The weather, ce soir, is close. I have that sky encroaching (barometric pressure) headache. It may also be caused by a glimpse at a perplexing series of headlines such as this one from tomorrow’s Irish Times:
Single parents to lose welfare payment when child turns 13
(and the costs after that child turns 13 go up, up, up! Bright stuff lads. Well done. )
Earlier this week there was a headline that said 1 in 25 in Ireland are in mortgage arrears, while their tax dollars go to fund NAMA.
Then this headline from cbc.ca/bc
Auto-erotic B.C ads too racy: minister
(refers to an abandoned ICBC TV ad campaign to educate young male drivers that cost 2 million, but was deemed too racy and has been dumped)
And finally from The Vancouver Sun.
B.C officials admit warnings over ‘little girl’ parties based on hearsay.
(story that broke earlier this week of grade 8 girls being targeted for sexual conquest competition by older high school teens)
Ball scratching etiquette
There is some room for improvement in etiquette at my favourite local pool. Today an older fella was laid out across the entirety of the steps to get into the pool, or splayed out, hand up his trunks, scratching his left testicle.
That BBC voice of Sorry we interrupt this programme … came to mind.
Tony Judt’s latest memoir piece in the New York Review of Books has a great description of American (university) libraries rising out of the land in places like the midwest in between billboards, strip malls and motels. I loved this co-habitation. Worth a read. Not available in its entirety online, but certainly available at yer local (or Central) library.

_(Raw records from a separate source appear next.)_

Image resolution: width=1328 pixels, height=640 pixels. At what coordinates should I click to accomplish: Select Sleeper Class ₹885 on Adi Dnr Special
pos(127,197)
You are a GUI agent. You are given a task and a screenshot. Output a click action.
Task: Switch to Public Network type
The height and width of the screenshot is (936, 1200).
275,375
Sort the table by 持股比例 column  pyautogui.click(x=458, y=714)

Did I mention someone asked me if I had grandchildren last week? I was aghast. Regardez mon visage ! Regardez moi bien dans les yeux! My son was beside me! i had to quickly recall that time someone on the bus asked if he was my younger brother….

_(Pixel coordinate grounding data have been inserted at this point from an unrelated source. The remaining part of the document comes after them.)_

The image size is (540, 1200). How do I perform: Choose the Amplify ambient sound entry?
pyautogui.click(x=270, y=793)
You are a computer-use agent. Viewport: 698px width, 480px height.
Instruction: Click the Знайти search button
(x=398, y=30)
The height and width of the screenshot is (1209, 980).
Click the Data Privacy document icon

Then yesterday at gymnastics, (where your back handspring and tumbles are the only marker of anything) I realized I could technically be the mother of many of them, who could have offspring, and then I returned to bouncing about and upside down ness and recalled some of my favourite women in the world are 70, so if I am up beside them this is a fine thing! Next time I will reply — yes. I left them in the car with their grand dad, Mick Jagger.

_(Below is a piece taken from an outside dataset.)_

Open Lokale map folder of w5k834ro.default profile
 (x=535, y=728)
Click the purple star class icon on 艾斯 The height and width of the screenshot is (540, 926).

A pair of black glasses has been found in Campbell River!
How to figure out if they are mes lunettes though? I could ask Superstore if they’ll watch my literary weather forecast on youtube and match them. Or I could boat and drive it back to Campbell River to discover they’re not mine!
There’s a new greasy spoon/rubby caff I need to sample up there… should I continue my tradition of extravagance/expenditure for a plate of egg and chips. Last year I did a research trip to the same spot to visit a particular diner, that turned out to be a bust compared to what I’d remembered of it. The imagination is always better.
Eyesight, however, does not improve with imagination.
Had an exchange with my friend with whom I purchased the his and hers Betty’s specs all those years ago. He was astonished I still had them, noting that actually yes his original pair were still tucked away in the cupboard. I debated trying to go back to Betty when I hit Dublin. Then he updated me on the price of his last pair since he’s gone all Hugo Boss subsequently. I won’t be joining him chez Hugo! Betty had a bunch of original 50’s frames that her father had sold way back in the day. I actually still have those red curvy “extra set of eyebrows” 50’s specs someplace here. A bit of superglue where I snapped them and new lenses may work. Maybe I could bring them back to Betty. She does a fine eyetest, does Betty, even tho’ it’s in another timezone.
There’s also an optician up by Quebec and Broadway who does a great job, but the glasses you need to sell a to a fattened Angus cow to afford.